Tom Karygiannis, Kryptowire’s vice president of product, said he hopes the technology can one day broaden access to health care by spotting health problems before a person visits a doctor or nurse. “Ultimately, this could mean better treatment, cost savings and making treatment available to more people,” he said.
But the idea has privacy advocates spooked.
“If you’re activating a microphone on someone’s phone, that is going to raise a lot of alarms,” said Jay Stanley, a senior policy analyst with the American Civil Liberties Union. “People don’t want to feel like someone is listening in on their private life. That’s going to have to be subject to tight controls.”
For DARPA, the goal is to help the military deal with some of its biggest health-care problems while conserving resources. The WASH development program started last year and will continue through 2021, an agency spokesman said.
“The program aims to develop algorithms that use raw data from smartphone sensors to enable continuous and real-time assessment” of warfighters’ health status, identifying latent or developing conditions and diseases, DARPA communications chief Jared Adams said in an email.
According to a fact sheet published by the agency, the app will collect data from smartphone features including cameras, light sensors, pedometers, fingerprint sensors, microphones and other sources. With the knowledge and consent of the user, the information would be collected continuously and passively, meaning a soldier’s smartphone could be constantly scanning for signs that something is wrong.

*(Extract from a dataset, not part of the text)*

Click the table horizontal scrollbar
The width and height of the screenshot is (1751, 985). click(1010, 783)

Company officials say one goal of the research is to find a way to keep that data secure and private — safe from hackers or inadvertent leaks.

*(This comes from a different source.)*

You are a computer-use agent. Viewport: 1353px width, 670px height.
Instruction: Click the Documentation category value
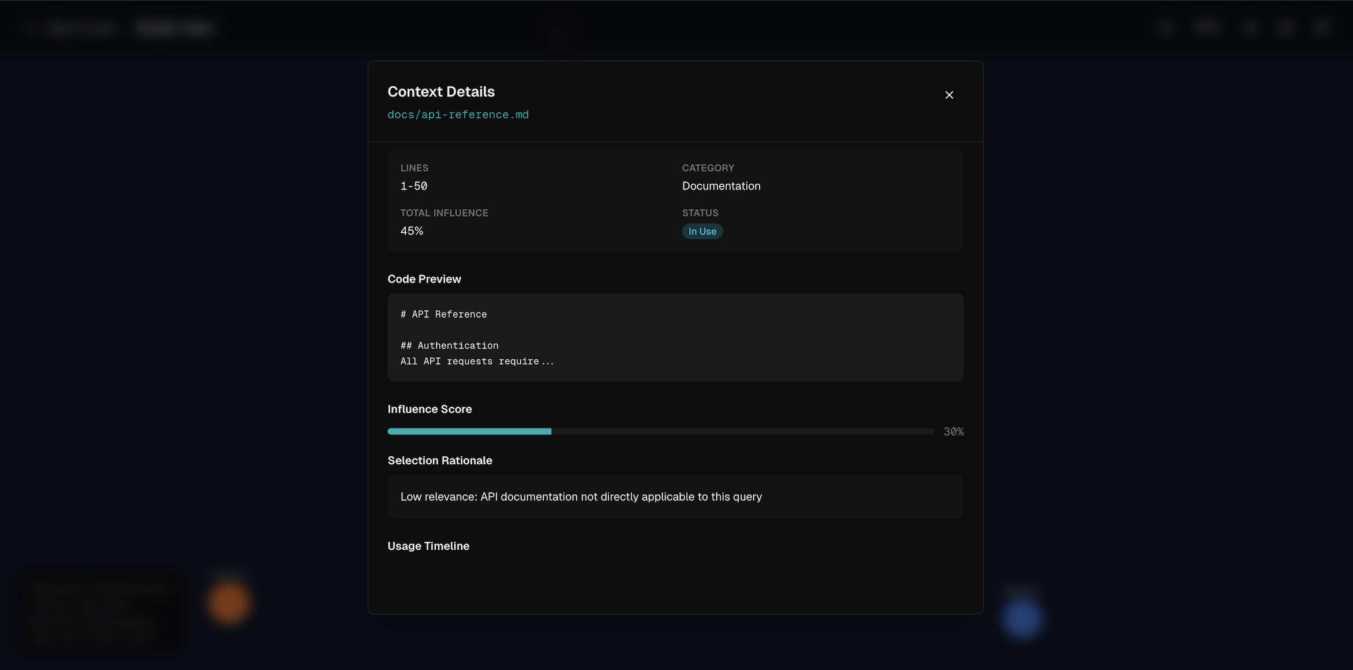click(x=721, y=186)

The work evolved out of an earlier project at Kryptowire to replace password sign-ons with passive electronic monitoring.
Kryptowire’s primary business is a software tool that searches for vulnerabilities in mobile applications. The company works under contract with the Department of Homeland Security, the Justice Department and a grab bag of private corporations.
That work led to a technology designed to let people sign into their smartphones by identifying all the ways they interact with the device: How people walk, how they hold the phone and how often they use it all became a part of the “profile” that could detect whether the person using a phone is its true owner.
After learning how to build these profiles, product developers at Kryptowire realized they might also be able to detect when something is wrong.
“For example, if a user is inebriated we found they would interact with the device differently,” Karygiannis said. “So if you can do that, the question is, what else can you do?”
Now, with financial backing from DARPA, the company is reaching out to hospitals and medical research institutions to figure out how to use that information to detect illnesses.
Possible targets could include early detection of diseases such as Alzheimer’s and Parkinson’s or conditions such as post-traumatic stress disorder, company officials said.
Once the company’s medical research partners understand what the technology can do, Karygiannis said, “they’ll probably come up with other ideas that we haven’t.”
Executives at Kryptowire say the eventual goal is to move beyond the military to everyday smartphone users, though they acknowledge that the technology would need to make a big leap from the current fitness and other health apps on the market.
Still, there’s some precedent for what Kryptowire and DARPA are doing. Companies are pushing commercial smartphone apps that diabetics can use to track their blood sugar levels. Fitness apps such as Fitbit have become so popular that some employers are building rewards programs around them, paying their workers small bonuses for healthy behavior, for example.
Seeing DARPA put money down on such an untested idea suggests that private investors might take an interest in it, too. After all, there is a long history of DARPA-funded technologies eventually entering the civilian world; GPS and the Internet (once called ARPAnet, after the agency’s predecessor) benefited from early funding from the agency.
Chris Shipley, managing partner of Ascent Line Partners, an innovation and market strategy consultancy, said the agency’s involvement could mean the technology will hit the commercial market much sooner than it otherwise would have.
“I think these are really early days,” Shipley said.
“The fact that this is being deployed in a DARPA-funded application is going to be a great learning space for how they can be used in a consumer context.”